A pharmacy carve-in is typically used under the fully insured model. In 2015, the Pharmacy Benefit Management Institute (PBMI) reported 23% of smaller employers (less than 5,000 lives) and 7% of larger employers (greater than 5,000 lives) were fully insured. Under the fully insured model, the employer pays a premium to the insurer and the insurer assumes the risk of the total claims amount rather than the employer.
When the pharmacy carve-out approached is used, employers contract directly with a PBM vendor to administer their pharmacy benefits program.
A pharmacy carve-out is typically used under the self-insured model. In 2015, PBMI reported 77% of smaller employers and 93% of larger employers were self-insured. Under the self-insured model, the employer assumes the risk and benefits from managing costs. Pharmacy stop-loss insurance may be purchased to mitigate the risk of total claims amounts going over a certain threshold. A pharmacy carve-out can also be used with the fully insured model, although this is less common.
Prescription drug plan sponsors must consistently evaluate and update their pharmacy benefit manager (PBM) contracts to control costs.

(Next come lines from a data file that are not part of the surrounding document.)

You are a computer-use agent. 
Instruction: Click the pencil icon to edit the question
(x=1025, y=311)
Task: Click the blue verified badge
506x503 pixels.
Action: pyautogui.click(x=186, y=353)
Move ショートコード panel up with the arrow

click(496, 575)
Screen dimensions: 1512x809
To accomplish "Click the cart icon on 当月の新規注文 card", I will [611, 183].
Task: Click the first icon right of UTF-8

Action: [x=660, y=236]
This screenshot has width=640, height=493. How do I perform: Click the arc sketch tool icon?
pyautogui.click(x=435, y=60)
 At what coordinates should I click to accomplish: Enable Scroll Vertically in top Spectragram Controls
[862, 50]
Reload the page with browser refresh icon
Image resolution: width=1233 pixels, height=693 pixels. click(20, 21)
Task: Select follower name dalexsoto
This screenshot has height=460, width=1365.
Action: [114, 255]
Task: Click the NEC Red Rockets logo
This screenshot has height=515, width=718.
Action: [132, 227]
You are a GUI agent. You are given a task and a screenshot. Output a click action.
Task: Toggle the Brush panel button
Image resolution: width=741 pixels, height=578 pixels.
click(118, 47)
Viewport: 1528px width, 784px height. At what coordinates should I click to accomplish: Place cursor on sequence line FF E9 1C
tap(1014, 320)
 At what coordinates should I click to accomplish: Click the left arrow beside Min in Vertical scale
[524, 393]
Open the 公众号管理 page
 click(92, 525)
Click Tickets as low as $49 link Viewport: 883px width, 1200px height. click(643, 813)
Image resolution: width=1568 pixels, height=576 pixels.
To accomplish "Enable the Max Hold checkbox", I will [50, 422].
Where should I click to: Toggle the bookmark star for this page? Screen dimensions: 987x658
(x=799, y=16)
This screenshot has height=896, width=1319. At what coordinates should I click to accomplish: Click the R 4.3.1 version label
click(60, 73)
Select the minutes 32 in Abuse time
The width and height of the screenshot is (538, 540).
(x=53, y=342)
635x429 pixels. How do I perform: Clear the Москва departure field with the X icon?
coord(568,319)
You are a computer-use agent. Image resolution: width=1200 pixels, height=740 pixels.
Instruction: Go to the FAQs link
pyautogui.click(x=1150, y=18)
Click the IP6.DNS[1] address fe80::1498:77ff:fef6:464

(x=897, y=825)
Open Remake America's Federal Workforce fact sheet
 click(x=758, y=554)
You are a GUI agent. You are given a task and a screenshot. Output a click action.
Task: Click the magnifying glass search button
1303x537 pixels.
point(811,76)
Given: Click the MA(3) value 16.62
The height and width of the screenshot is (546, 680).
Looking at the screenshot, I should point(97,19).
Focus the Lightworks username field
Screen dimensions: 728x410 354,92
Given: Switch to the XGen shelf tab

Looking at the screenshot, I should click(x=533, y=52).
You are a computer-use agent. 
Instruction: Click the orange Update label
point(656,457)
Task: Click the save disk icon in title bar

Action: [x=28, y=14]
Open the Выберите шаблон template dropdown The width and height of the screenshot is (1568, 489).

In their article “Medicare Part D PBM contracting strategy,” Milliman actuaries Michael Polakowski, Nick Johnson, and Todd Wanta highlight numerous contract provisions that plan sponsors should examine and renegotiate to reduce pharmacy expenses.
Here’s an excerpt:
As contracting has become more complex, the following contract provisions are becoming more common as plan sponsors look to reduce their pharmacy expenses.
• Price protection. In the current environment of high-cost trends for brand-name drugs, price protection can offer more inflation protection than discount guarantees. Any price increases above a predefined threshold are paid back to the PBM by the manufacturer and considered rebates by the Centers for Medicare and Medicaid Services (CMS). Plan sponsors should carefully consider how price protection can affect Medicare bids and end-of-year settlements.
• Membership. More favorable dispensing fees, discounts, and/or rebates may be achieved for plan sponsors with higher membership counts. Improved contracting levels are specified directly in the PBM contract.
• Discount/rebate guarantees. Discount and rebate guarantees may be presented in many different forms, e.g., rebates per brand-name script or on a per member per month (PMPM) basis, or discounts off AWP or the maximum allowable cost (MAC) list. Rebate guarantees may exclude certain drugs. At a minimum, plan sponsors should ensure the targets are clearly understood and auditable. Plan sponsors should be wary of proprietary definitions when industry definitions are available for reference. Plan sponsors should also ensure that reimbursement mechanisms are in place if targets are not achieved.
• Rebate maximization. Because of the structure of the Part D benefit, rebates can be a more effective way to reduce Medicare bids than discounts. Over the last few years (and with the increasing cost of specialty drugs), plan sponsors have increasingly negotiated with PBMs to maximize rebates rather than discounts. The financial incentives for this approach are discussed by Milliman consultants Adam Barnhart and Jason Gomberg in a recent article for the AIDS Institute, “Financial Incentives in Medicare Part D.”1
• Multi-year agreements. Some PBMs have been willing to provide discount or rebate improvements over time if plan sponsors commit to multi-year contracts. Plan sponsors should be sure to verify that the improvements are contractually guaranteed and meet or beat market-wide improvements. Even multi-year discounts should have market check provisions to allow plan sponsors the ability to receive better terms when the market changes.